Aus dem Russischen und mit einem Nachwort von Peter Urban. Gribojedows Theaterstück ist die berühmteste russische Komödie, die in Deutschland, trotz mancher Übersetzungsversuche, nie heimisch geworden ist - schon gar nicht auf der deutschen Bühne. Dabei geht es nicht um irgendein Lustspiel, sondern um die erste und größte russische Gesellschaftskomödie, noch vor den Komödien Gogols. In Russland ist sie so populär wie bei uns der Zerbrochene Krug und Minna von Barnhelm zusammen, eine Komödie, von der Alexander Puschkin schrieb, daß sie eine "unbeschreibliche Wirkung" erzeugt und ihren Autor Gribojedow "mit einem Schlag in eine Reihe mit unseren ersten Dichtern" stellt.

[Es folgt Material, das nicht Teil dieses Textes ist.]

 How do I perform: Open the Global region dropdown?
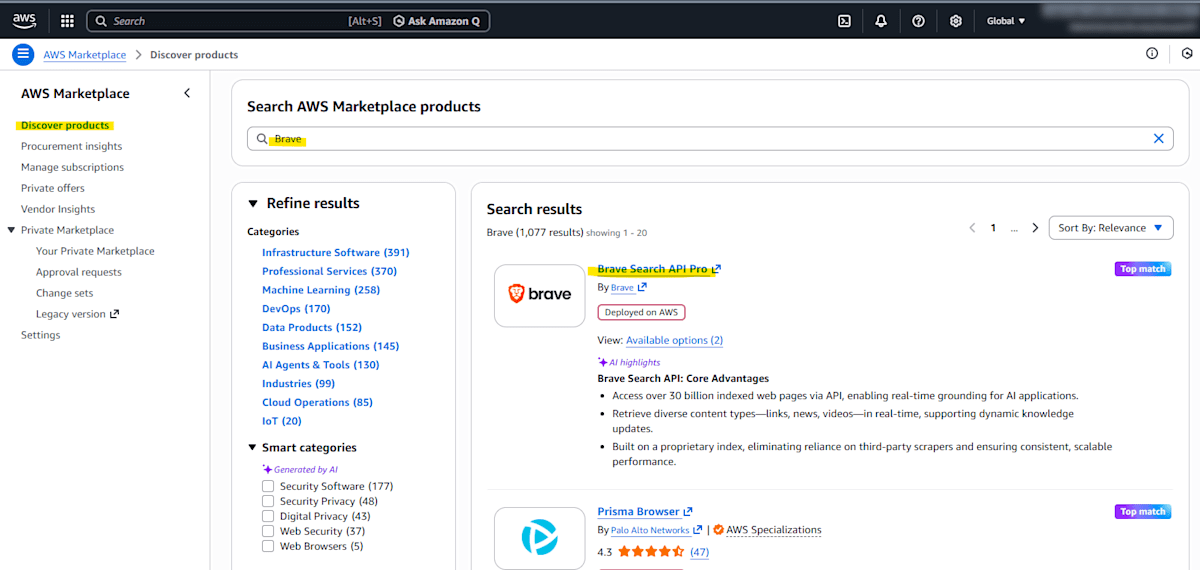click(x=1005, y=21)
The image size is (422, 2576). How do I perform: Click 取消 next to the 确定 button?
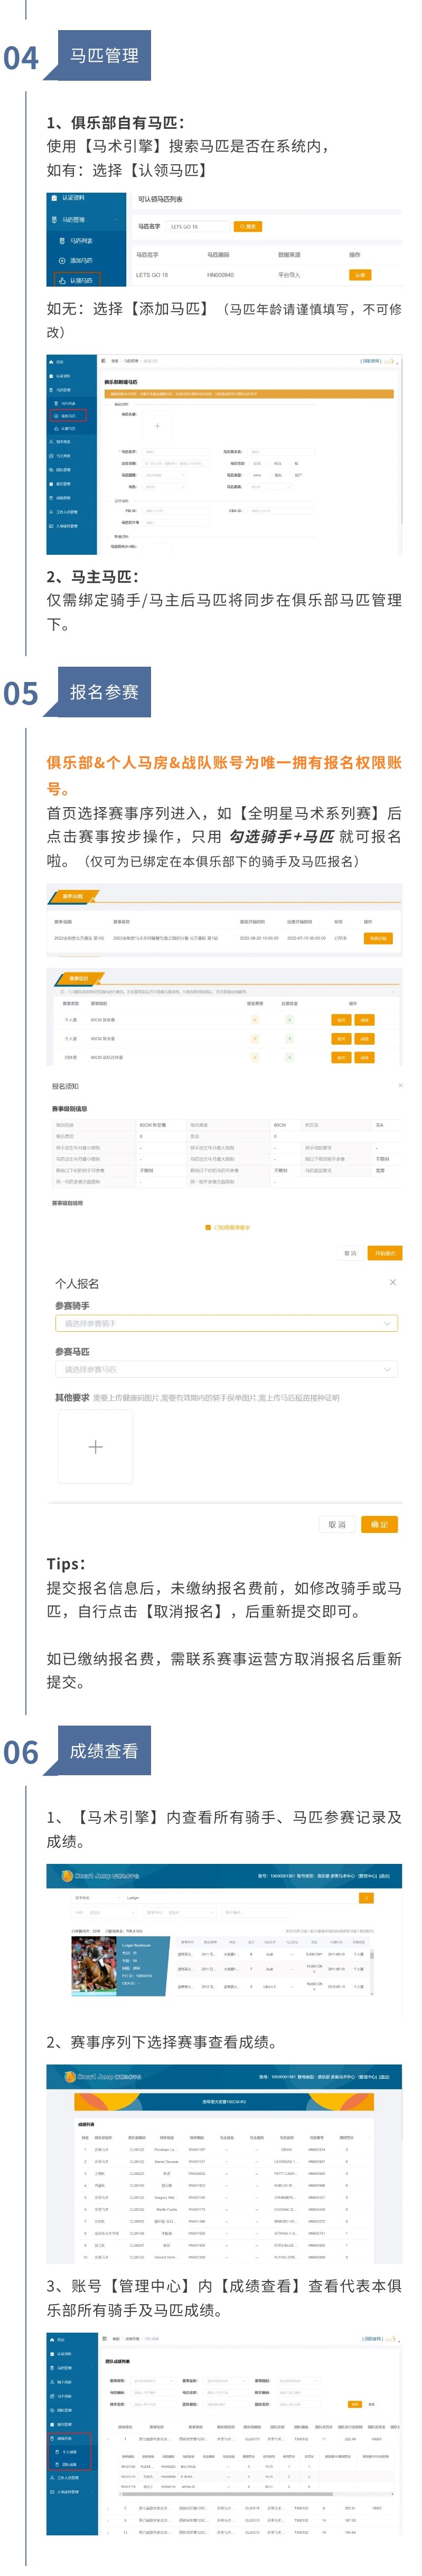coord(338,1525)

Auch der Fürst Odojevski nennt Gribojedow den "vielleicht einzigen Schriftsteller, der das Geheimnis gelüftet hat, wie unsere gesprochene Sprache aufs Papier zu übertragen sei".
Rezensionsnotiz zu
Neue Zürcher Zeitung, 25.01.2005
Eine wahre Hymne singt Ulrich M. Schmid auf die Übersetzungsleistung von Peter Urban, der Alexander Gribojedow Komödie "Wehe dem Verstand" neu übersetzt hat. Redewendungen aus diesem (auf deutschen Bühnen nahezu unbekannten) Theaterstück prägen bis heute die russische Sprache, weiß der Rezensent. Er lobt, dass Urban - anders als viele Übersetzer vor ihm - Gribojedows sentenzenhafte Sprache in schnörkellosem Deutsch wiedergibt, was allerdings, so räumt er ein, bisweilen etwas zu salopp klinge. Trotzdem sei Urban ein "Meilenstein in der deutschen Rezeption" des Textes gelungen, die Jamben läsen sich wie "ungezwungene Prosa" und wie ein "unaufdringliches Organisationsprinzip" wirke der sich "ab und zu einstellende" Reim. So hofft Schmid, dass das Stück, das von einem Intellektuellen mit westlicher Bildung handelt, der schließlich an den Intrigen der Moskauer Gesellschaft zugrunde geht, seinen Weg auf die deutschen Bühnen findet. Verdient hätte er es seiner Meinung nach - nicht nur wegen seiner "eminent politischen" Bedeutung.